Results and discussion
Results of examinations
- Clinical signs:
- no effects observed
- Mortality:
- no mortality observed
- Body weight and weight changes:
- no effects observed
- Food consumption and compound intake (if feeding study):
- not examined
- Food efficiency:
- not examined
- Water consumption and compound intake (if drinking water study):
- not examined
- Ophthalmological findings:
- effects observed, treatment-related
- Haematological findings:
- not examined
- Clinical biochemistry findings:
- not examined
- Urinalysis findings:
- not examined
- Behaviour (functional findings):
- not examined
- Organ weight findings including organ / body weight ratios:
- effects observed, treatment-related
- Gross pathological findings:
- no effects observed
- Histopathological findings: non-neoplastic:
- effects observed, treatment-related
- Histopathological findings: neoplastic:
- effects observed, treatment-related
- Details on results:
- Animal health: No clinical signs of toxicity were noted at any time throughout the exposure study in females, and few of the male mice had rough hair coats and slight hair loss at the latter time points. No statistically significant differences between control and exposure groups were observed in body weight gain of females or males exposed for 13 weeks.
Organ weights: Relative liver weights were increased at each necropsy time point in female and male mice exposed to 90 ppm. No differences in relative kidney weights were observed between control and exposure groups at any time point.

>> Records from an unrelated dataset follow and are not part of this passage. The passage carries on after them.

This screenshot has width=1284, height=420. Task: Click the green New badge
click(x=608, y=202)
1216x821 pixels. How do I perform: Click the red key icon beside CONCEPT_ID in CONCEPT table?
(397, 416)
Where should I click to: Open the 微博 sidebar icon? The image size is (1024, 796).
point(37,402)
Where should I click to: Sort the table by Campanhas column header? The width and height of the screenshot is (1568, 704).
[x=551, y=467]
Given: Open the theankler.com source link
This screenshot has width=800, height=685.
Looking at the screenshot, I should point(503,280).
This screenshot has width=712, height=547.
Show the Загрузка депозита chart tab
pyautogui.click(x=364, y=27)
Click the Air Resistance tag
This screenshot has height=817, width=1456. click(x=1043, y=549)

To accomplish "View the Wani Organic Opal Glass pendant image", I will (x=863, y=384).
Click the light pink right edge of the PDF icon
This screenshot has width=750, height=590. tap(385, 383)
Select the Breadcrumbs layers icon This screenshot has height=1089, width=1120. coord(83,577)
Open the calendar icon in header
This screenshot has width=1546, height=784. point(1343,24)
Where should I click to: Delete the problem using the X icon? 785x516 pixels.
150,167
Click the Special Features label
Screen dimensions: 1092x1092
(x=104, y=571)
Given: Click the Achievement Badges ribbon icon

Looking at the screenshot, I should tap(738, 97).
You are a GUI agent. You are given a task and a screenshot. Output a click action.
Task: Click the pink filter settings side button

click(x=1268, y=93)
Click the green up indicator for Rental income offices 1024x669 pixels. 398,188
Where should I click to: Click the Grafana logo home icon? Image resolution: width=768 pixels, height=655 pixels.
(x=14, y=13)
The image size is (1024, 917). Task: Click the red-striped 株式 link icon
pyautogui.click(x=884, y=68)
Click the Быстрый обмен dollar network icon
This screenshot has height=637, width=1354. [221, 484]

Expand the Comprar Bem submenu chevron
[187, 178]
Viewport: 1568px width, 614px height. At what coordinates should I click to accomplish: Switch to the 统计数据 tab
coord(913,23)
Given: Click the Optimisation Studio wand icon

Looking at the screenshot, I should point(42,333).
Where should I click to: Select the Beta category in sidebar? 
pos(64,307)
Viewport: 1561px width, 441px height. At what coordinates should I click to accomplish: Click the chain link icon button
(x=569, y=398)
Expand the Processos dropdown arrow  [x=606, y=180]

Liver and kidney histopathology and cell proliferation: After 13 weeks of 7 days/week exposure, microscopic liver alterations (mild degenerative changes of slight centrilobular hepatocyte swelling and vacuolation) were present in 4/14 female mice exposed to 10 ppm and 10/15 mice exposed to 30 ppm. All female mice exposed to 90 ppm chloroform for 13 weeks at 5 days/week had mild changes of hepatocyte vacuolation and scattered enlarged nuclei. Increased cell proliferation was not observed at any time point with doses of 10 ppm or lower, but occurred at 3 and 6 weeks with doses of 30 ppm and at 13 weeks with doses of 90 ppm. Lesion scores for male mice exposed for 13 weeks at 7 days/week were increased above background at 30 and 90 ppm. Swollen centrilobular hepatocytes with pale eosinophilic cytoplasm, enlarged nuclei and centrilobular to midzonal hepatocyte vacuolation were observed. Significant increases in hepatocyte labelling index were found only in male mice exposed to 90 ppm.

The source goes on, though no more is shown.